Transactions in the core economy can privilege some people over others (for example, where better-off parents share a car pool to ferry children to after-school activities). Some groups have stronger traditions of self-help and mutual aid than others, although these may go hand-in-hand with values and customs that perpetuate inequalities (such as class-based snobbery, racial prejudice and discrimination against women). It matters a great deal how human resources are strengthened and supported, because how it is done can either exacerbate social inequalities, or help to promote social justice.

Change is needed not just because economic meltdown threatens to drain the welfare system of public funds, but because the system as it stands has inherent weaknesses. State-run public services operate a deficit model, starting from the assumption that people have problems that need to be fixed by professionals and other public service employees. They are poor at preventing needs arising in the first place, and they often disempower the people they are meant to benefit.

A principal mechanism for transforming the welfare system is to introduce co-production into the design and provision of public services. This fosters the principle of equal partnership, changing the dynamic between the public and public service workers, so that they are no longer either ‘providers’ or ‘users’. Instead, people pool different kinds of knowledge and skills, based on lived experience and professional learning, and work together to co-produce wellbeing.

Care banks provide a useful example. This is a co-production model being piloted in some local authorities, where individuals who require social care form a group with others with similar needs and with care workers. Together, they identify what they need and how to help each other, using time as a measure of exchange, with everyone’s time afforded equal value. Care workers act as brokers and facilitators, not just as care-givers. This model acknowledges that everyone has something to offer, brings in new resources in the form of time exchanged, and helps to generate and support social networks.

When people feel valued and have more control over their lives and stronger connections with each other, they are less vulnerable to illbeing, and are more likely to be physically and psychologically well. When people participate actively in defining and meeting their needs, the results are likely to be better than if others just do things for them or to them.
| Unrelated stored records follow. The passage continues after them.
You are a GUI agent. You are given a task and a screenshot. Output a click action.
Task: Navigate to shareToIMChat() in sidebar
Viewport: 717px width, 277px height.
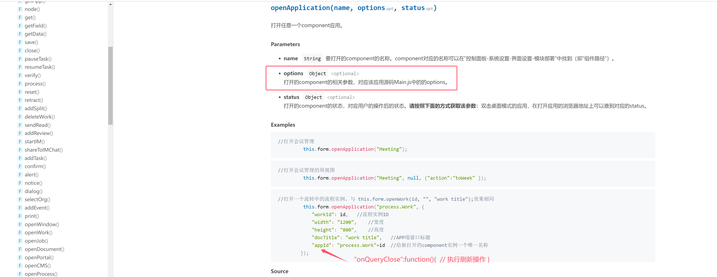point(43,150)
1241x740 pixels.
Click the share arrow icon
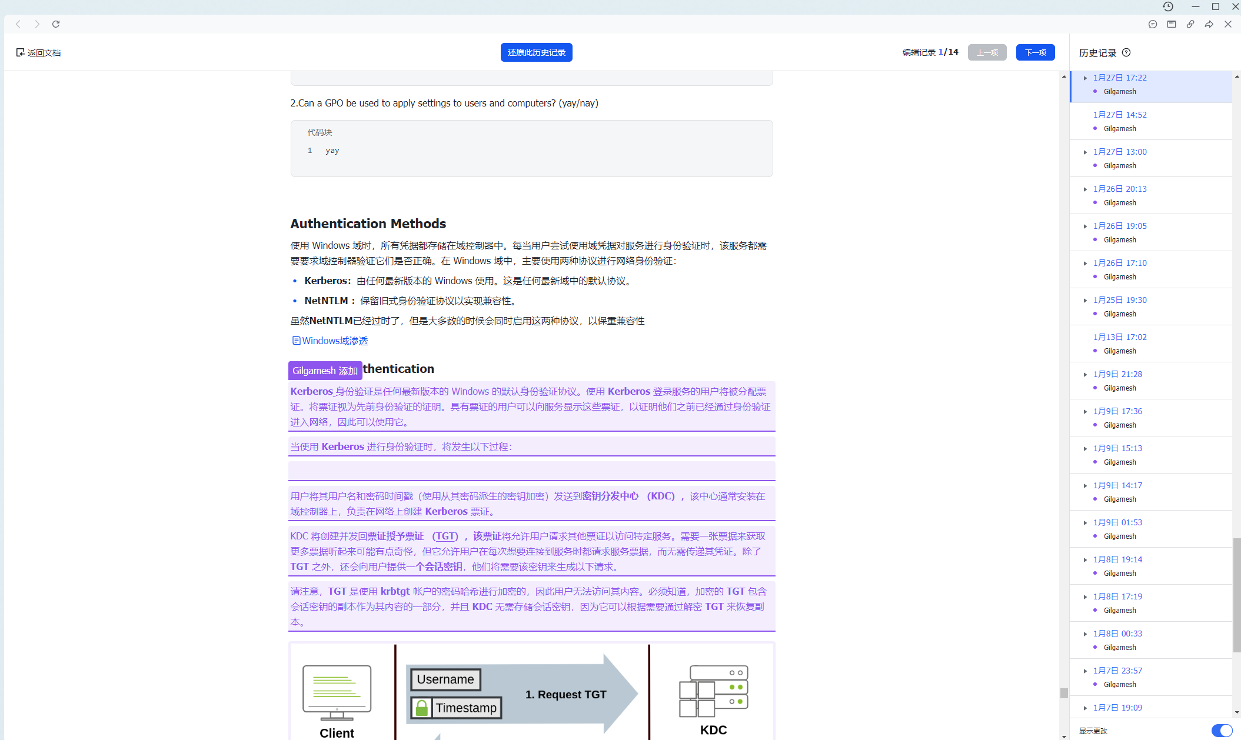pos(1209,24)
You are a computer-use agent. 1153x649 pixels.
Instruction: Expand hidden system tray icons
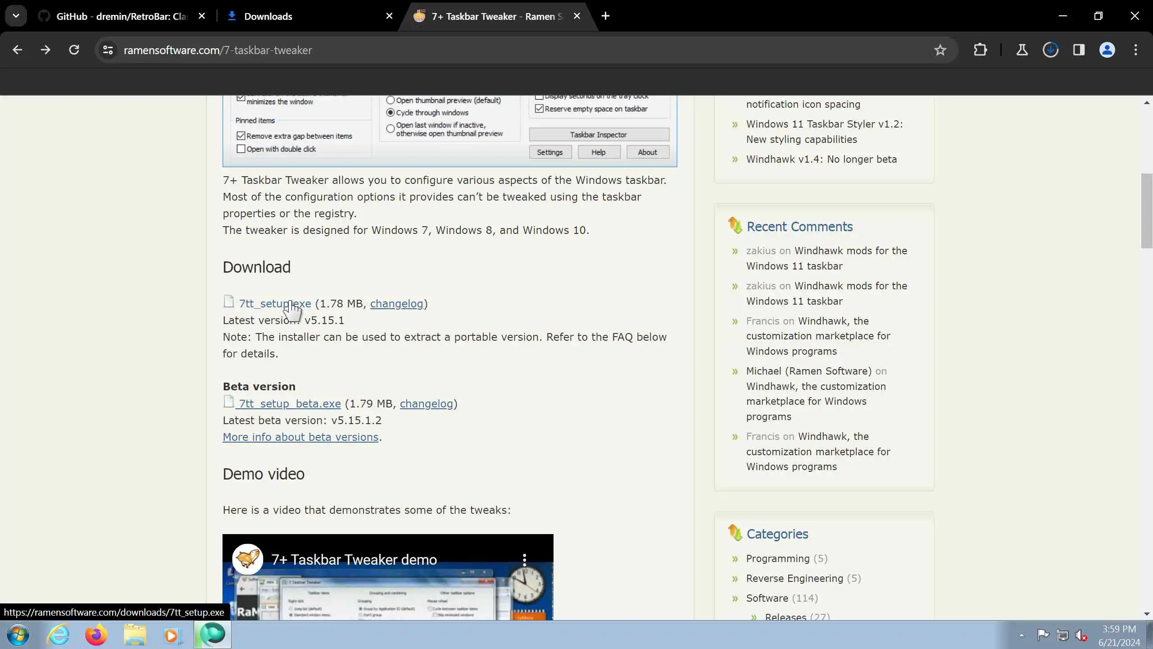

So this way of growing the core economy can help to prevent needs arising, achieve better outcomes and help to sustain services over time.
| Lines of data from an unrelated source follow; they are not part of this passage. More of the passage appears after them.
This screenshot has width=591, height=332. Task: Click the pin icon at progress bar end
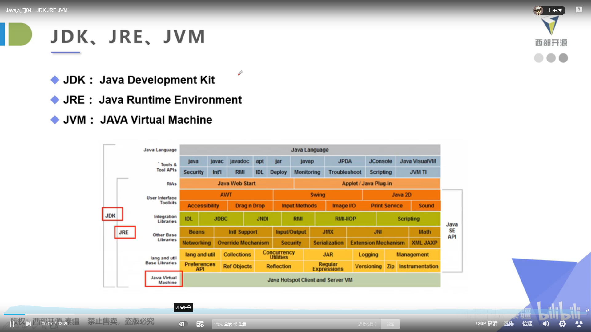pyautogui.click(x=587, y=311)
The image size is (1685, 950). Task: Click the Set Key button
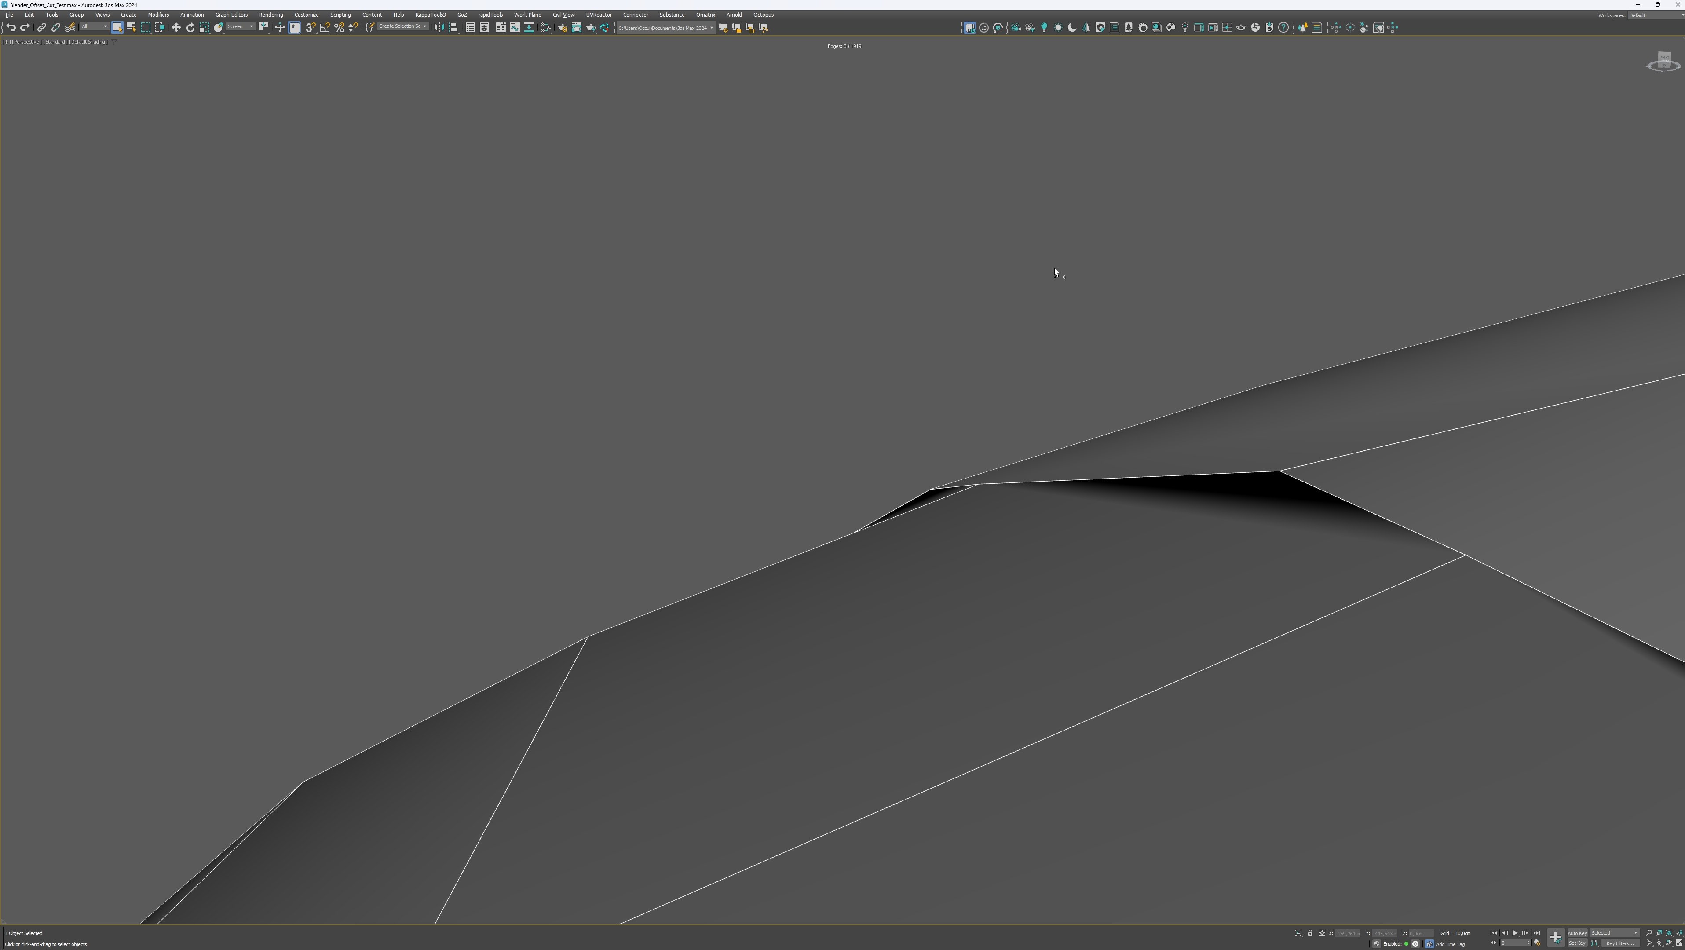pos(1577,943)
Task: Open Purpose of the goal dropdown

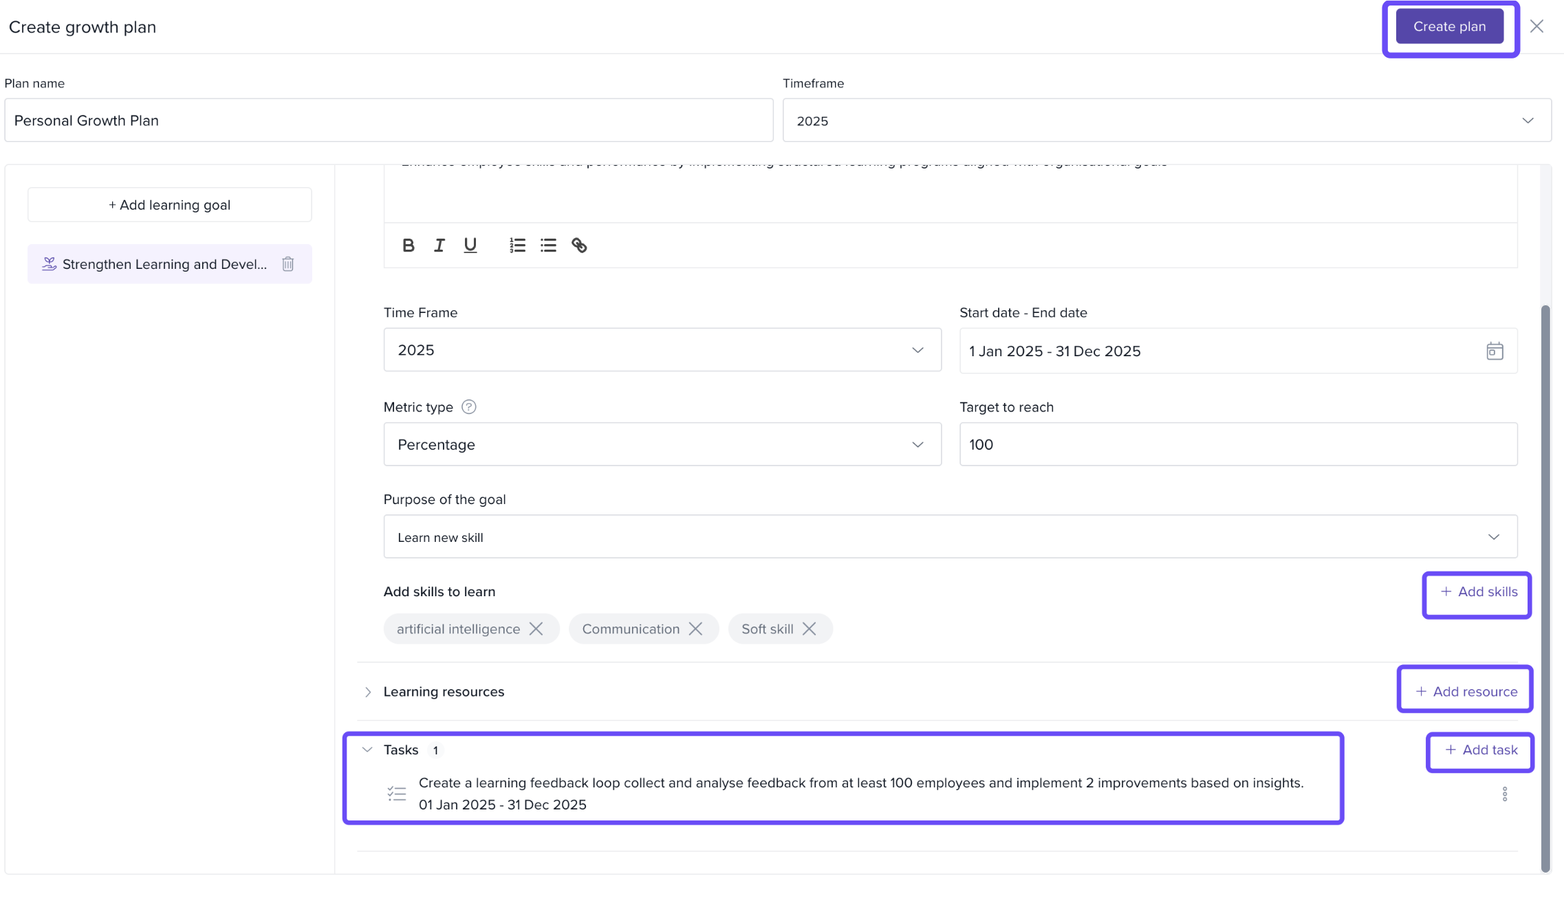Action: pyautogui.click(x=950, y=537)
Crucially for the chancellor, efforts to grow the core economy must be underpinned by publicly funded systems of support. Employment policies and working conditions must enable people to combine paid work, caring and co-production in ways that are attractive and rewarding.

And there will need to be stronger investment in local centres that support the activities of voluntary groups and organisations. These will provide meeting rooms, internet access, printing facilities, training and capacity building, access to child care and local exchange schemes, and help to broker connections and bring people together.

Training programmes and professional norms must change too. Public service workers must learn to share power, to treat their 'patients' or 'clients' as equals, respecting their wisdom and experience. Policy-makers across Whitehall – including the Treasury – must acknowledge the importance of time as well as income in meeting human needs, and understand that growing the core economy will involve transferring power to people, allowing more risk-taking and local variation. And instead of expecting to have things done to or for them, 'service users' will find that, with necessary support, they can co-produce their own wellbeing. They might also have to accept that risks are inevitable, that public service workers cannot always be blamed when things go wrong and that services cannot be identical in every locality.

Funds invested in developing co-production will trigger the release of new resources and make services more effective. This will not only insulate us against some of the worst impacts of the current crisis, but leave us better equipped to deal with the challenges of the twenty-first century. Such a good return on investment is not to be sneezed at in these hard times.